▶ [Input data]:
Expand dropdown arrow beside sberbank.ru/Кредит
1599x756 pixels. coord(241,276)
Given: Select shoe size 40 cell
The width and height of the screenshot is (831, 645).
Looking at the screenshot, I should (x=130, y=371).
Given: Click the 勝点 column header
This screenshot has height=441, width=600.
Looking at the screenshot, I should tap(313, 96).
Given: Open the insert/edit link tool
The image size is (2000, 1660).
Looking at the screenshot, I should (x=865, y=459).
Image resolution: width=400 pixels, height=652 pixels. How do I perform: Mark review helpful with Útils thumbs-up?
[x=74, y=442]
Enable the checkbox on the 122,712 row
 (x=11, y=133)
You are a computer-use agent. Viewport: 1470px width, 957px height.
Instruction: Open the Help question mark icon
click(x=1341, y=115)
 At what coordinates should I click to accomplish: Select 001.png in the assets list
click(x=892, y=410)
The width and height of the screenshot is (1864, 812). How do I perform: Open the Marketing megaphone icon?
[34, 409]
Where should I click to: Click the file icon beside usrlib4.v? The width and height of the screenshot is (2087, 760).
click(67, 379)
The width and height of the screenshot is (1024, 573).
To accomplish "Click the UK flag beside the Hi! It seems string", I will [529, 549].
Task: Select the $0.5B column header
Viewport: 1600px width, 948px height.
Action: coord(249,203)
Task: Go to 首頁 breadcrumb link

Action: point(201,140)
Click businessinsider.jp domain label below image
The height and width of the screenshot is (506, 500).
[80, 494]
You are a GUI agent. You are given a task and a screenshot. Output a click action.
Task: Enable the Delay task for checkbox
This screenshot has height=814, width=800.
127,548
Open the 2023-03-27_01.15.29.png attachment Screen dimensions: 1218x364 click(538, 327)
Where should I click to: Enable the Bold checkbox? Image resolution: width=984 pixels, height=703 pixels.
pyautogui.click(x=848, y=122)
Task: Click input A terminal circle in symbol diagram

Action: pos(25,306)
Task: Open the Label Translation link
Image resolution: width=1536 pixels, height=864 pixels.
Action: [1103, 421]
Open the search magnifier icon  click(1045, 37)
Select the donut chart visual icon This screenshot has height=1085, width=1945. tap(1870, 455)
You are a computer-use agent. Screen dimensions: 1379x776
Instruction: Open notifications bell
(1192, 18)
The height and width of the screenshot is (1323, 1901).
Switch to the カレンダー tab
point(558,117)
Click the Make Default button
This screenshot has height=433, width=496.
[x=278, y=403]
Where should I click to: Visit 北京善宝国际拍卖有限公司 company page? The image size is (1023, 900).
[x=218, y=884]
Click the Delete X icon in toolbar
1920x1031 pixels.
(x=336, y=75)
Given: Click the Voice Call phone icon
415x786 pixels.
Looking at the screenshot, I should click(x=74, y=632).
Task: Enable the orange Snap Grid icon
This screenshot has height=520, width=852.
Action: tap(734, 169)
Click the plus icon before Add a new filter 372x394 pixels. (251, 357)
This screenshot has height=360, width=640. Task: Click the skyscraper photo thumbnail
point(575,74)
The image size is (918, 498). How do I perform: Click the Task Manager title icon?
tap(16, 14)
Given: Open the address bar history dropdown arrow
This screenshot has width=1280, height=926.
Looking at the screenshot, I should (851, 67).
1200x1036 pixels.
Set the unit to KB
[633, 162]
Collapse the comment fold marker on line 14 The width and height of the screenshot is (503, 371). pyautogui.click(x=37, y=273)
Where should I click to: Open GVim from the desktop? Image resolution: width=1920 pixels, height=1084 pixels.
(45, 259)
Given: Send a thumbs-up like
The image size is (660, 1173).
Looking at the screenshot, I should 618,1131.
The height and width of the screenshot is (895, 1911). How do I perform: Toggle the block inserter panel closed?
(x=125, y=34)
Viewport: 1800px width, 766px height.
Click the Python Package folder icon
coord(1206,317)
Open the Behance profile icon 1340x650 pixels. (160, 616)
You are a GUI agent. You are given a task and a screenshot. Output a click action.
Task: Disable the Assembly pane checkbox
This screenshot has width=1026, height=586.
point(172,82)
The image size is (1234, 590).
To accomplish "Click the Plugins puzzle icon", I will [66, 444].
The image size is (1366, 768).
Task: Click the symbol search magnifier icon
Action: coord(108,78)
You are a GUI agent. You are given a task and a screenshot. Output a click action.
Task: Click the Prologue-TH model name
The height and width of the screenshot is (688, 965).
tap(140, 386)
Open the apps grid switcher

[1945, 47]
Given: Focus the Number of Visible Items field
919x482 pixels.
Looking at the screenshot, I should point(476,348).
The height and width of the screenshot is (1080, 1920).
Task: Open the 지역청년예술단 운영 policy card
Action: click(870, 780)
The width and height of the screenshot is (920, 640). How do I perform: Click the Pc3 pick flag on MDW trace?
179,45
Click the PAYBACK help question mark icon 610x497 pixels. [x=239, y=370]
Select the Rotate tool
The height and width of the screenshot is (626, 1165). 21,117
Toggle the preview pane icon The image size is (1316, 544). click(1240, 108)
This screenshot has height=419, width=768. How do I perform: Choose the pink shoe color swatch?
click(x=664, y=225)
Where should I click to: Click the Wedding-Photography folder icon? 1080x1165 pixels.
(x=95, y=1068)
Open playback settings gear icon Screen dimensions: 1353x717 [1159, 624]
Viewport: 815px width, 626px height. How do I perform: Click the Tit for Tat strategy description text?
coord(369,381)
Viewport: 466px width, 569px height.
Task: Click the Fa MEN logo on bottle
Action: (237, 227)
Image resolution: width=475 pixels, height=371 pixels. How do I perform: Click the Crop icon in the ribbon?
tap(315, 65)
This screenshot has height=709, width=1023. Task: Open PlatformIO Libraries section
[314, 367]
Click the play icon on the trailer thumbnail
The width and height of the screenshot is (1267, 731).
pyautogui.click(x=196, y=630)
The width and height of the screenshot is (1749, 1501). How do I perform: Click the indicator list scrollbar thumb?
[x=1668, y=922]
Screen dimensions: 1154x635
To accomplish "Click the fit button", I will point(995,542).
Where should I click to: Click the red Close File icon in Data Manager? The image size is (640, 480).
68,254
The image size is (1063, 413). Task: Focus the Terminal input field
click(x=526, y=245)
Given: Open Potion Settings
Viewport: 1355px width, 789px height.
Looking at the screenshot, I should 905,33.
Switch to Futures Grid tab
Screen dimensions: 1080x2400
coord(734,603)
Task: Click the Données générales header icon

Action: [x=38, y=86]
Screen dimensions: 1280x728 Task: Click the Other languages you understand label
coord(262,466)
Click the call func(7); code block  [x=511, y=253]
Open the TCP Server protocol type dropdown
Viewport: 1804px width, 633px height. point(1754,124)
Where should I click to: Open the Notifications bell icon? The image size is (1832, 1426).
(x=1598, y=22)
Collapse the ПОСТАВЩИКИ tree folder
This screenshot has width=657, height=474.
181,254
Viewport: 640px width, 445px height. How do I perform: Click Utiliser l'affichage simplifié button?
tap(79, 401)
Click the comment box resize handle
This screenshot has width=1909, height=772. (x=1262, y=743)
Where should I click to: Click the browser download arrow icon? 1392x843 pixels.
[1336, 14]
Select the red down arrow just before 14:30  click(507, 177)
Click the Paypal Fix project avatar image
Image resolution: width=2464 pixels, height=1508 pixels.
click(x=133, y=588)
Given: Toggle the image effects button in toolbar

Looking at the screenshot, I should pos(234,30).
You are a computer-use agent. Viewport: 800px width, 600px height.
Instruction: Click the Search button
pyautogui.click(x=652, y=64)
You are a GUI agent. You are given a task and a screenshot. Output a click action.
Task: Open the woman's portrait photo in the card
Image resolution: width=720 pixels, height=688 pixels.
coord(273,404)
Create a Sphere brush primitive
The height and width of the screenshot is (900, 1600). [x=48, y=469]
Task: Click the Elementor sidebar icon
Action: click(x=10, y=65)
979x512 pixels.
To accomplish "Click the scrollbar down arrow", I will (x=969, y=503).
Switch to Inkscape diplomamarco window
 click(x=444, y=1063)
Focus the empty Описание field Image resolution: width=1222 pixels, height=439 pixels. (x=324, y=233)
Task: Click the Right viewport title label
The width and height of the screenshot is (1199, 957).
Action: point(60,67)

▶ [To do]: How many lines in the items above contain the string "shoe"? Case counts, so give only the number.

▶ [Problem solution]: 2